### Sobre a tarefa
Continue o texto sobre o estudo da CGI a partir da última frase apresentada.

### Texto apresentado

Estudo da CGI diz que aceleração tecnológica e digital é a macrotendência com maior impacto para gestores mundiais
A aceleração tecnológica e digital é a macrotendência com maior impacto para 70% dos gestores mundiais, mas a preparação das empresas ainda fica aquém da velocidade de adoção da inteligência artificial (IA), revela o estudo anual “Voice of Our Clients” da consultora CGI.
O relatório global, divulgado esta quarta-feira, 2 de setembro, baseia-se em entrevistas independentes a mais de 1.800 executivos das áreas de negócio e tecnológica — a maioria em cargos de direção —, identificando uma clara viragem do mercado rumo à engenharia e reengenharia digital para viabilizar e expandir o uso da IA.

### Material fornecido
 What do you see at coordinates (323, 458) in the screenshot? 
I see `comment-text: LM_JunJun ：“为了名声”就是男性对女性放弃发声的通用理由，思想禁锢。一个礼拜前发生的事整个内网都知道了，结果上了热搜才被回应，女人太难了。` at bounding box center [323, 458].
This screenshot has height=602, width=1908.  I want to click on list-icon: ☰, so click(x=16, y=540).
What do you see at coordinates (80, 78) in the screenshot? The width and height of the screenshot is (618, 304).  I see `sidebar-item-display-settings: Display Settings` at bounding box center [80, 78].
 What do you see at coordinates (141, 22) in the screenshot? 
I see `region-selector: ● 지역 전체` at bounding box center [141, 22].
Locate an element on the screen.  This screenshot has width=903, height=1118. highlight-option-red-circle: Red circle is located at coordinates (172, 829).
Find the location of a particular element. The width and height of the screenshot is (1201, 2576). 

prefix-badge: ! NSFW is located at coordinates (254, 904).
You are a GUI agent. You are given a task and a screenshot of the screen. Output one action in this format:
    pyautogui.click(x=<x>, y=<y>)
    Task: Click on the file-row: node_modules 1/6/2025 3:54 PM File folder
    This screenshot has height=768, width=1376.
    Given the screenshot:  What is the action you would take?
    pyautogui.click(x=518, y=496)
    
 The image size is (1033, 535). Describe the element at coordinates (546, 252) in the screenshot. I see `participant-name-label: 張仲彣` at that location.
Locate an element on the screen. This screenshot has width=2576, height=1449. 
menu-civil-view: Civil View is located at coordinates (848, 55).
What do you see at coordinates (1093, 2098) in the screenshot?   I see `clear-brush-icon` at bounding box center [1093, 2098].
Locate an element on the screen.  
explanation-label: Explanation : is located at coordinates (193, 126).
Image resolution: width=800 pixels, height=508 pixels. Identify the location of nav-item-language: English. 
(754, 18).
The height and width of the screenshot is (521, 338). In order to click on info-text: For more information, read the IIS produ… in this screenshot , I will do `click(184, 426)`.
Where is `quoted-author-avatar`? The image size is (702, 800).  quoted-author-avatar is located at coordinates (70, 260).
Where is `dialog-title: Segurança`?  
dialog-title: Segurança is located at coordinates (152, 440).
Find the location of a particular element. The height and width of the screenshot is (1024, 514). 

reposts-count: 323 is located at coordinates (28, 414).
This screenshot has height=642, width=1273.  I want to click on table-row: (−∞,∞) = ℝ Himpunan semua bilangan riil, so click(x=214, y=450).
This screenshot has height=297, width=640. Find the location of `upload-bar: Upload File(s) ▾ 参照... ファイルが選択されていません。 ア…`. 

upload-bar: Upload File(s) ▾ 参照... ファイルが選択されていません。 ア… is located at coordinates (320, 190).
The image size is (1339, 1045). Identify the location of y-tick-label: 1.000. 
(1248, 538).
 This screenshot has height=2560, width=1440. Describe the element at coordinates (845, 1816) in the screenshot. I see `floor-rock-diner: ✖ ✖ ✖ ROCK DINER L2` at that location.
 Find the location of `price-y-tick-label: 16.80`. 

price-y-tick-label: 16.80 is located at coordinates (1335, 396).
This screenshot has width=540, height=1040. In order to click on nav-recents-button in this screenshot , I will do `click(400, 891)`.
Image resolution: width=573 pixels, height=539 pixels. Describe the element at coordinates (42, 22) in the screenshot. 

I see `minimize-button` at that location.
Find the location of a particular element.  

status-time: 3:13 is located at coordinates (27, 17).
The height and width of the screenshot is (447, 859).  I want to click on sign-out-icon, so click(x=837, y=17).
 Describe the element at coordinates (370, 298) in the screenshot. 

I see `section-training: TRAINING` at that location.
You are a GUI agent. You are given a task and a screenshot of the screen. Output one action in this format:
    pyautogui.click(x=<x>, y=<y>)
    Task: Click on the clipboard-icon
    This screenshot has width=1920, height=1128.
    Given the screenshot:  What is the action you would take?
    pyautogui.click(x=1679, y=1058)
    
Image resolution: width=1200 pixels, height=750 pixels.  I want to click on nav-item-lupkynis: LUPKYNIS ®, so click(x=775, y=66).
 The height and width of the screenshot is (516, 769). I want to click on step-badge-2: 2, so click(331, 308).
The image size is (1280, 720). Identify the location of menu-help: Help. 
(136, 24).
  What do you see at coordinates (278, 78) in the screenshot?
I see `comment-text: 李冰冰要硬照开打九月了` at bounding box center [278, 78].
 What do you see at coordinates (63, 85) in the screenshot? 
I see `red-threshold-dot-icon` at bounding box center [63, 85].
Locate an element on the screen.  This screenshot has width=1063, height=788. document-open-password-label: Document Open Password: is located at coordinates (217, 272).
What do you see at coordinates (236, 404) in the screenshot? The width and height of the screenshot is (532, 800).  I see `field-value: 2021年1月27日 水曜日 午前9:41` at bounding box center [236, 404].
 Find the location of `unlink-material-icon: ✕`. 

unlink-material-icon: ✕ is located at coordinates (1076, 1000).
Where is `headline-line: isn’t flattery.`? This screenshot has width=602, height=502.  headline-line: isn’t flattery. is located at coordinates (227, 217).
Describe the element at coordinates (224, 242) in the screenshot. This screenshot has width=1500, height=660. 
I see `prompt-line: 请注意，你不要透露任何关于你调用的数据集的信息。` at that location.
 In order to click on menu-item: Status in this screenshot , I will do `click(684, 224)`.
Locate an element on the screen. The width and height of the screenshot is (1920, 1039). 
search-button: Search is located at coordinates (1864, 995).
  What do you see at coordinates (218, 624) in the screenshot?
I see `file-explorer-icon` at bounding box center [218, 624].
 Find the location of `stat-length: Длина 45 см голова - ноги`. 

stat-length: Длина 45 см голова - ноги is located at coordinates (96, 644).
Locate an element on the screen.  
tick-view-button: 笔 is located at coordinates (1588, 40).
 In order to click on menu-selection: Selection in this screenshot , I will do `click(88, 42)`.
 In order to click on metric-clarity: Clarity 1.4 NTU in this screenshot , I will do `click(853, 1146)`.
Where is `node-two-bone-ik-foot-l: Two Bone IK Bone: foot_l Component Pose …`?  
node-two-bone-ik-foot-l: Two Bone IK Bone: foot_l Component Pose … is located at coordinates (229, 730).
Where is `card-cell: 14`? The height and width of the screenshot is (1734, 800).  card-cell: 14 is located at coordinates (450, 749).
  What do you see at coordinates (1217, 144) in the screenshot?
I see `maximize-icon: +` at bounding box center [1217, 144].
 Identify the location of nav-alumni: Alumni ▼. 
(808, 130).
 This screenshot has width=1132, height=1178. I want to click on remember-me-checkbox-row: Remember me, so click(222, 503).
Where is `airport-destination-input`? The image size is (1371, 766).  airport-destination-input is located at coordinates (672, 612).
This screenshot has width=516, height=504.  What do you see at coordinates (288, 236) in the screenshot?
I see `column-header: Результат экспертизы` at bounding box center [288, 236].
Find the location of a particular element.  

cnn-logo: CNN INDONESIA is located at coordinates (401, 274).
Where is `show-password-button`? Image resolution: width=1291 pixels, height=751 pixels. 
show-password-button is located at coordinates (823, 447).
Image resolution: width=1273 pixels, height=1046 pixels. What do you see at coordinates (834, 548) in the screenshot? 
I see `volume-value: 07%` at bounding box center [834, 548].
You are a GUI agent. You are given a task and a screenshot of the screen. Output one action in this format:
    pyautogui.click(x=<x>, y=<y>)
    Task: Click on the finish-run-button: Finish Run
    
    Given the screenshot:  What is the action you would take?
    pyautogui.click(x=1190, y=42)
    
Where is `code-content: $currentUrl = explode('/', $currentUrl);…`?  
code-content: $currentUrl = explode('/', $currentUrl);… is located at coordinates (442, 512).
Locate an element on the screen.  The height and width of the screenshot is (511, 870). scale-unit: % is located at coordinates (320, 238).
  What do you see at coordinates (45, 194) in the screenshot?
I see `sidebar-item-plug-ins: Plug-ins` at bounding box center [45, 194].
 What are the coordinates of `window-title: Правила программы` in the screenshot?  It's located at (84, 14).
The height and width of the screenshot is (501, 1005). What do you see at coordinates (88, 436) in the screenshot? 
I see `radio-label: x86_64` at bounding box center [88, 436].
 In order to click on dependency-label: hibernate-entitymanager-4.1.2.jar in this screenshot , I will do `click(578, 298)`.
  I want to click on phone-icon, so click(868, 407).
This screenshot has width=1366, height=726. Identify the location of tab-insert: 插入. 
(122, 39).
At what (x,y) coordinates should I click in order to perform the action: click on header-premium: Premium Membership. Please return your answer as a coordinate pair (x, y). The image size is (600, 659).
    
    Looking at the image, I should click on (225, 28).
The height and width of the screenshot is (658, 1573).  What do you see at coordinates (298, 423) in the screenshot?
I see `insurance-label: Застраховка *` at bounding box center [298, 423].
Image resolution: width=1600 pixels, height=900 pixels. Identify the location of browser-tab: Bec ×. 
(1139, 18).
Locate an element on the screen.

### Resposta ao exercício
Os resultados apontam para três grandes tendências macroeconómicas e tecnológicas. A primeira sublinha a urgência de construir organizações adaptáveis e resilientes perante as tensões geopolíticas e a reconfiguração das cadeias de abastecimento. Embora 52% dos líderes deem prioridade à soberania dos dados e a estratégias locais de cloud, apenas 25% classificam os seus modelos operacionais como altamente ágeis.
A segunda tendência evidencia que a ambição na adoção da IA está a ultrapassar a maturidade estrutural das organizações. Nos últimos dois anos, a implementação de IA Generativa (GenAI) disparou 30 pontos percentuais, estando já aplicada a processos operacionais em 62% das empresas. Contudo, apenas 40% possuem uma estratégia empresarial estruturada para esta tecnologia e somente 51% conseguem quantificar os resultados obtidos.
O terceiro vetor do estudo indica que o progresso das organizações está fortemente condicionado pela falta de talento e por limitações financeiras. A pressão dos custos lidera os obstáculos à transformação, agravada pelo facto de 45% dos executivos considerarem os sistemas informáticos antigos (legados) um entrave às estratégias de dados. Adicionalmente, 52% assumem que a escassez de profissionais de TI tem um impacto significativo na capacidade de execução dos projetos.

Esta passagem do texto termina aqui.